Rambug divonis enam bulan penjara oleh Ketua Majelis Hakim Daniel Palitin pada persidangan di PN Denpasar Jalan Sudirman Denpasar, Senin (27/4/2009).
Rambug dinyatakan bersalah dan melanggar pasal 290 UU Nomor 10 Tahun 2008 tentang pemilu karena memilih dua kali di dua TPS berbeda. Selain kurungan, terdakwa wajib membayar denda Rp 6 juta.
Terdakwa sebelumnya memilih dua kali di dua TPS berbeda, yaitu TPS II di Banjar Dawas, Tibubeneng, Kuta serta TPS I Banjar Dama, Tibubeneng yang berdekatan dengan rumah tinggalnya.

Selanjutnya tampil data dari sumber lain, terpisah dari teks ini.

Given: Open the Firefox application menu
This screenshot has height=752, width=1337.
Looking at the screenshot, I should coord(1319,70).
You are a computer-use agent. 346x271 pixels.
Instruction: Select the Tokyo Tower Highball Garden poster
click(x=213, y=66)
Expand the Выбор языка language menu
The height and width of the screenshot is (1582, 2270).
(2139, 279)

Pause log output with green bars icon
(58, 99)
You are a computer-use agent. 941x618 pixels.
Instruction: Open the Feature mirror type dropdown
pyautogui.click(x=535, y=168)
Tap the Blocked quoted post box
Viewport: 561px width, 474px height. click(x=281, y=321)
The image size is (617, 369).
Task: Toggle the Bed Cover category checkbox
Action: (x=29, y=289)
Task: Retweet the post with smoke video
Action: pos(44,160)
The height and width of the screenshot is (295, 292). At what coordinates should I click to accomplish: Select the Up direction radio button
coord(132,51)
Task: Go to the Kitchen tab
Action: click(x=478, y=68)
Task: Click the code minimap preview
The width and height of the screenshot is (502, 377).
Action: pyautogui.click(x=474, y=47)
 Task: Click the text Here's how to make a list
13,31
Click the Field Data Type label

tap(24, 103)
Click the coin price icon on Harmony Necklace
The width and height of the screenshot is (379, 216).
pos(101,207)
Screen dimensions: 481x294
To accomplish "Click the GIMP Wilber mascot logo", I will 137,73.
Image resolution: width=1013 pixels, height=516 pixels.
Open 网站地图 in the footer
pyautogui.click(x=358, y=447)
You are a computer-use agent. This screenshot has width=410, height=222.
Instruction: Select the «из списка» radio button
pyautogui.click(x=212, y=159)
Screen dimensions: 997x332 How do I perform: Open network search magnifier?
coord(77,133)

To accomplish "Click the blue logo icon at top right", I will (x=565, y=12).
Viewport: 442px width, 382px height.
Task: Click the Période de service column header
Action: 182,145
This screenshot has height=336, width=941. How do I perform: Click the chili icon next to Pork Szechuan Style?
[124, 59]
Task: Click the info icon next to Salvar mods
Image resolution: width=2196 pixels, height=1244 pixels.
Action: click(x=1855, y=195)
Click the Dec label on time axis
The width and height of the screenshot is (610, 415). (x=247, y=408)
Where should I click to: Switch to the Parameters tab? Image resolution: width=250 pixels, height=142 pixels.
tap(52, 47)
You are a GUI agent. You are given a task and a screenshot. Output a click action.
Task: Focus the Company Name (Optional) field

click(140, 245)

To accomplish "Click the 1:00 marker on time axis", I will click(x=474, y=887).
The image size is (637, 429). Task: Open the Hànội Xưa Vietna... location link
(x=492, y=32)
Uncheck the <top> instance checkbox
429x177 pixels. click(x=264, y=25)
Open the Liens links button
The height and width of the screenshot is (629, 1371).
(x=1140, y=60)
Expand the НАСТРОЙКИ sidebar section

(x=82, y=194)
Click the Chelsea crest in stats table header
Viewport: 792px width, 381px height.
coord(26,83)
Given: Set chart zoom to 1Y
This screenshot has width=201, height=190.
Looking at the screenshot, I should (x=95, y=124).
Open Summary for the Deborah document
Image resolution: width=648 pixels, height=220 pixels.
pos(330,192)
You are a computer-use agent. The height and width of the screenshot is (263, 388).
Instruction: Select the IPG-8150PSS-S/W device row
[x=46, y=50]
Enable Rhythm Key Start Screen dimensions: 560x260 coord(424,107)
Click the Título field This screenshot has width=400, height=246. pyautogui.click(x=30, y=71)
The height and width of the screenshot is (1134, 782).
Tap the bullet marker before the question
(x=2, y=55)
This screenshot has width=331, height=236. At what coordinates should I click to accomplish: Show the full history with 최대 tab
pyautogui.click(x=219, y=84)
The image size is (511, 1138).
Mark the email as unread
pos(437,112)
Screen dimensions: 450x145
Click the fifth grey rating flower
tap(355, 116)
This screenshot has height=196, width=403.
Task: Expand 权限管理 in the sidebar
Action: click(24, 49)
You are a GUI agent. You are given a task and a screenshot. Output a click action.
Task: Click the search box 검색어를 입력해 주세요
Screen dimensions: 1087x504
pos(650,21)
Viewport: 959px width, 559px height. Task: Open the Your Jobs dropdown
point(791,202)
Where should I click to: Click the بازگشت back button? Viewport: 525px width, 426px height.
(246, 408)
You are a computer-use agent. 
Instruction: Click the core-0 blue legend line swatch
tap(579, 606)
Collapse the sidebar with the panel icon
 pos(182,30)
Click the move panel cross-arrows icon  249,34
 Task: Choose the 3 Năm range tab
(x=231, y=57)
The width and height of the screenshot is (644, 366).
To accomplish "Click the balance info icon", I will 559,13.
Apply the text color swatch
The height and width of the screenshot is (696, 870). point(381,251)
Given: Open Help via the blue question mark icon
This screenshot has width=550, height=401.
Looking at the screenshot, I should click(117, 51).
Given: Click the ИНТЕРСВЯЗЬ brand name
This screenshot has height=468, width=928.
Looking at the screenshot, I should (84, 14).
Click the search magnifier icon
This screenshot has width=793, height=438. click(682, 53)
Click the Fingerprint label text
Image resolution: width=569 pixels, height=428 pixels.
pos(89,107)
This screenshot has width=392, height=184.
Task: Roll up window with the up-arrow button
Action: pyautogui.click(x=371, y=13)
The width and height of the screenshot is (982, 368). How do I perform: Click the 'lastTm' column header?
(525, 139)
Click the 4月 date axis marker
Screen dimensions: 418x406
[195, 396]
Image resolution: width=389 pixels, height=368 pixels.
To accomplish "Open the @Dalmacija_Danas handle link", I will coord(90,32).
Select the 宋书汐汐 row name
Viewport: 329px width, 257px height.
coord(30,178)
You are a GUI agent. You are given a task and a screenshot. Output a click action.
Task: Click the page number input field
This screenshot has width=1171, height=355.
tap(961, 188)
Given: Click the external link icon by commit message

Setelah memilih di TPS II, Rambug mengelabui petugas KPPS dengan tidak mencelupkan tangannya ke dalam tinta. Usai memilih di TPS ini, Rambug melakukan aksinya di TPS I.
Di TPS yang lokasinya berdekatan dengan rumahnya ini, Rambug ikut antri menunggu giliran masuk ke bilik suara. Usai menyontreng, Rambug kemudian mencelupkan jari manisnya ke dalam tinta sebagai tanda telah menggunakan hak pilihnya.
Namun aksi terdakwa diketahui petugas. Ia pun digelandang ke Panwaslu Badung. Kini Rambug menerima putusan enam bulan penjara dari PN Denpasar. "Saya pikir-pikir dulu Pak Hakim," ujar Rambug lemas.